(What you have to do): Find every line in the data that contains the word "tweet". Return each of those lines.

───── Data records

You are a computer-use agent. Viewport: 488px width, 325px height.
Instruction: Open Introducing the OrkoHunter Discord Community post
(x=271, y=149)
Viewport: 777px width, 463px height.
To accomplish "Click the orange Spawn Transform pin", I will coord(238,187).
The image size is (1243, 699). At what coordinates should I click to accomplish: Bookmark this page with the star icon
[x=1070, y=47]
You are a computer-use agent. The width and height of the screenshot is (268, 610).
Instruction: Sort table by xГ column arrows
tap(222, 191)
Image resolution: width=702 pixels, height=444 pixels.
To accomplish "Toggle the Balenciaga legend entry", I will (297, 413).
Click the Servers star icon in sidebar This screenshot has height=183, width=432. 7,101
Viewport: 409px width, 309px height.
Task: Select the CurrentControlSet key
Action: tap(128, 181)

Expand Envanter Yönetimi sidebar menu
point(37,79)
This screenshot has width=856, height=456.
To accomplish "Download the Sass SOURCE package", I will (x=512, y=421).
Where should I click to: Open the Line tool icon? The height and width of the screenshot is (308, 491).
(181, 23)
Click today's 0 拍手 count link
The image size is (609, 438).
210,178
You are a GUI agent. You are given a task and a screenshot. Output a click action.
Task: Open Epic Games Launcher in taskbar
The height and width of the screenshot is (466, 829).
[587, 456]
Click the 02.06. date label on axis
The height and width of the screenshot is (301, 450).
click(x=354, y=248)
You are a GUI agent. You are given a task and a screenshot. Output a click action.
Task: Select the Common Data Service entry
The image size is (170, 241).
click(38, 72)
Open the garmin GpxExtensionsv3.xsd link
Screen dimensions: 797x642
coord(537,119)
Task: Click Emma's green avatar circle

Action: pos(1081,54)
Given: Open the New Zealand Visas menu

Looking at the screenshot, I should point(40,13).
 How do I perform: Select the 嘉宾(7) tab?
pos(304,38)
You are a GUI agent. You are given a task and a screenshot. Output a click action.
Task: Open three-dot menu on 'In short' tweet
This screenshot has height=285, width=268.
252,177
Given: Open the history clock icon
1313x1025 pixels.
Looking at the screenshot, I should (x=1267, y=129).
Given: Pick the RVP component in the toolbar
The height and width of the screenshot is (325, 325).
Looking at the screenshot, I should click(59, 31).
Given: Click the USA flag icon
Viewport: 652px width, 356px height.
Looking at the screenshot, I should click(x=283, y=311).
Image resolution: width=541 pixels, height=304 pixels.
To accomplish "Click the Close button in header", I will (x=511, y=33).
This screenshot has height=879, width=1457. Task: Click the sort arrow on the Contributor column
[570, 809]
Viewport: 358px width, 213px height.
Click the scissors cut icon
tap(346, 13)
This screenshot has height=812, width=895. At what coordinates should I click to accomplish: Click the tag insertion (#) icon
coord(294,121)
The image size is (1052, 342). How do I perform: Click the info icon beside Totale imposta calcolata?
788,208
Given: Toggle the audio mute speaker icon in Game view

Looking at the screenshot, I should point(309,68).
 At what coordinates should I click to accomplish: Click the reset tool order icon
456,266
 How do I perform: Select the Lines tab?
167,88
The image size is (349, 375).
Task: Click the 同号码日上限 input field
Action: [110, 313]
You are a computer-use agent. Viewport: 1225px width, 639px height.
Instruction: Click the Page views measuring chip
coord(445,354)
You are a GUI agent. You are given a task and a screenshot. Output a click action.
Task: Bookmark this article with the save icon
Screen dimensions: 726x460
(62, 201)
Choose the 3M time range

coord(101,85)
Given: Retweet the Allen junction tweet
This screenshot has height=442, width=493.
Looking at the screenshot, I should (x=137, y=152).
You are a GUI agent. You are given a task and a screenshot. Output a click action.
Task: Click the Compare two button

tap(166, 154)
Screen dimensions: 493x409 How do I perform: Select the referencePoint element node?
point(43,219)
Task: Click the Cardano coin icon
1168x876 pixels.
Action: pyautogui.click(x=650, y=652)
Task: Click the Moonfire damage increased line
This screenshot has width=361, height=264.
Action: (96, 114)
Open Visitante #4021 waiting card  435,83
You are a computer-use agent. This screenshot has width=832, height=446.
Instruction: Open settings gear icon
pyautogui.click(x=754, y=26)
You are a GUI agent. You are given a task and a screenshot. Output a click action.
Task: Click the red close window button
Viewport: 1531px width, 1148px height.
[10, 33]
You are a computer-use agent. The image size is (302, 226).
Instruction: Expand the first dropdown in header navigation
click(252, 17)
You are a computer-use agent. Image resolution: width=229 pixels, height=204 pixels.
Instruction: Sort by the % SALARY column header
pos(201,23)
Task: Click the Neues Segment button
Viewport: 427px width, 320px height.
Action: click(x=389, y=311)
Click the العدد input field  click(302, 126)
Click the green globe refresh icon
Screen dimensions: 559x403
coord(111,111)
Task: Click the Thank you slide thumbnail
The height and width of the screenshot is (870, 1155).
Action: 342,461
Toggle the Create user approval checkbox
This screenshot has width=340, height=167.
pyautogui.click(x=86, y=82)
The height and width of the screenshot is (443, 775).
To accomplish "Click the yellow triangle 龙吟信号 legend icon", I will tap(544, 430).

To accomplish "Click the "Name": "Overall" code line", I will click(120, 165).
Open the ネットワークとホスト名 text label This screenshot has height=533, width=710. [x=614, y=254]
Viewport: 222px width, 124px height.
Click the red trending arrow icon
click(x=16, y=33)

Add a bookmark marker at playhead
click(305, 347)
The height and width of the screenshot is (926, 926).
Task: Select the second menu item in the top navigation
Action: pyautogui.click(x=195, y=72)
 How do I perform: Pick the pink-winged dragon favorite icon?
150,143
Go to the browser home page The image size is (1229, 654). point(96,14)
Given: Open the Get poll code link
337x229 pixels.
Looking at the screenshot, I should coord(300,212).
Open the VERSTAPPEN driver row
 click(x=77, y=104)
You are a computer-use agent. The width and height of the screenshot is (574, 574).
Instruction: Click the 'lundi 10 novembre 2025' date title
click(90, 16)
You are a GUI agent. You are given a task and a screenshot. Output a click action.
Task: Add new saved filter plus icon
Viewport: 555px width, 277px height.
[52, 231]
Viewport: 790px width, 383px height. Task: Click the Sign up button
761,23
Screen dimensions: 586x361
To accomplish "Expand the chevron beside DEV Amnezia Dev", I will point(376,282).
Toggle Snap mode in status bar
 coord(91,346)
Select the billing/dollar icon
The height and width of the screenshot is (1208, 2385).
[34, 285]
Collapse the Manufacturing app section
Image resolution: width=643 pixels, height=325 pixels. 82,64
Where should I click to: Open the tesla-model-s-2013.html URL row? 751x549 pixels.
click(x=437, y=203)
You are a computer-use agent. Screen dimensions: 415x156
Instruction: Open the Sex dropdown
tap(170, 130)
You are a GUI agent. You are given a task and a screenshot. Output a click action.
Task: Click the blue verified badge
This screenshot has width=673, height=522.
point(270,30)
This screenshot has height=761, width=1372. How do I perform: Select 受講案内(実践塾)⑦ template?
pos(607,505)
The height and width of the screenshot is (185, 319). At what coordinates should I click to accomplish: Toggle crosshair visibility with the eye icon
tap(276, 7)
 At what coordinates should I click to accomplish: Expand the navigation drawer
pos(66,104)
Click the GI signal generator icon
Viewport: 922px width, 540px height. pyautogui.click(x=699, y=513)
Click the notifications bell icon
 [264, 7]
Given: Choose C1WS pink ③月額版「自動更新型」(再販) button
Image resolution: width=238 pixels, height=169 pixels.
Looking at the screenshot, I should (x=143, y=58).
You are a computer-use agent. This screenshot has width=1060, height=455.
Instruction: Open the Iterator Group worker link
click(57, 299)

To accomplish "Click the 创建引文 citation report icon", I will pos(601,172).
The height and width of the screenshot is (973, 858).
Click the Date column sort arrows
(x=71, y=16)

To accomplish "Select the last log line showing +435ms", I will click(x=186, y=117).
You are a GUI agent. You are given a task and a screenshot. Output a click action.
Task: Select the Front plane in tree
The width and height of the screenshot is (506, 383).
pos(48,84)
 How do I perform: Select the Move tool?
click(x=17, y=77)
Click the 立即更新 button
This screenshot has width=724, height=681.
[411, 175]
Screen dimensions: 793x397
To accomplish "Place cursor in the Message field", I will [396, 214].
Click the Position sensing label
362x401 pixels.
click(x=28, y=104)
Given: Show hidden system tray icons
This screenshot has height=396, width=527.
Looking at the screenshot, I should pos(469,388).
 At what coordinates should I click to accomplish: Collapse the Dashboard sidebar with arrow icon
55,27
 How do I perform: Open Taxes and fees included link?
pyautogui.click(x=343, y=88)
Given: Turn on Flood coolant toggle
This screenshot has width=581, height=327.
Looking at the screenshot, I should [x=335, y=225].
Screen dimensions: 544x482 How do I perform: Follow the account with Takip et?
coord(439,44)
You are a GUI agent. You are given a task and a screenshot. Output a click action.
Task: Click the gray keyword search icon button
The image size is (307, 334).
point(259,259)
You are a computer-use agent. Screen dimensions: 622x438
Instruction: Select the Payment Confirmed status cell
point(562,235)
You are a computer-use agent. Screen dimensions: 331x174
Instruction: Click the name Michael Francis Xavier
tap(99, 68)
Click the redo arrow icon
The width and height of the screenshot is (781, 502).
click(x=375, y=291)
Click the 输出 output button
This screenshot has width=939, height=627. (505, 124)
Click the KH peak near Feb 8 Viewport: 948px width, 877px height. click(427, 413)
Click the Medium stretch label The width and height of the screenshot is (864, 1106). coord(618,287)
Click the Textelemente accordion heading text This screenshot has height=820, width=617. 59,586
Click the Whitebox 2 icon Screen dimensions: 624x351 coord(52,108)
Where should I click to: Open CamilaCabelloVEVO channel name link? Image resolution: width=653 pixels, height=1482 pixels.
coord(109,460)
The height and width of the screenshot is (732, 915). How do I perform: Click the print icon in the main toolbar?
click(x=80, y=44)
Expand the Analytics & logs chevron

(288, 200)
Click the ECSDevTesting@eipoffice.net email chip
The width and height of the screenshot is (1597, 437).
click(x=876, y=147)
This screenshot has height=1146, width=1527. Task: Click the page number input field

──────────

(Your response):
Task: Open three-dot menu on 'In short' tweet
Given: Retweet the Allen junction tweet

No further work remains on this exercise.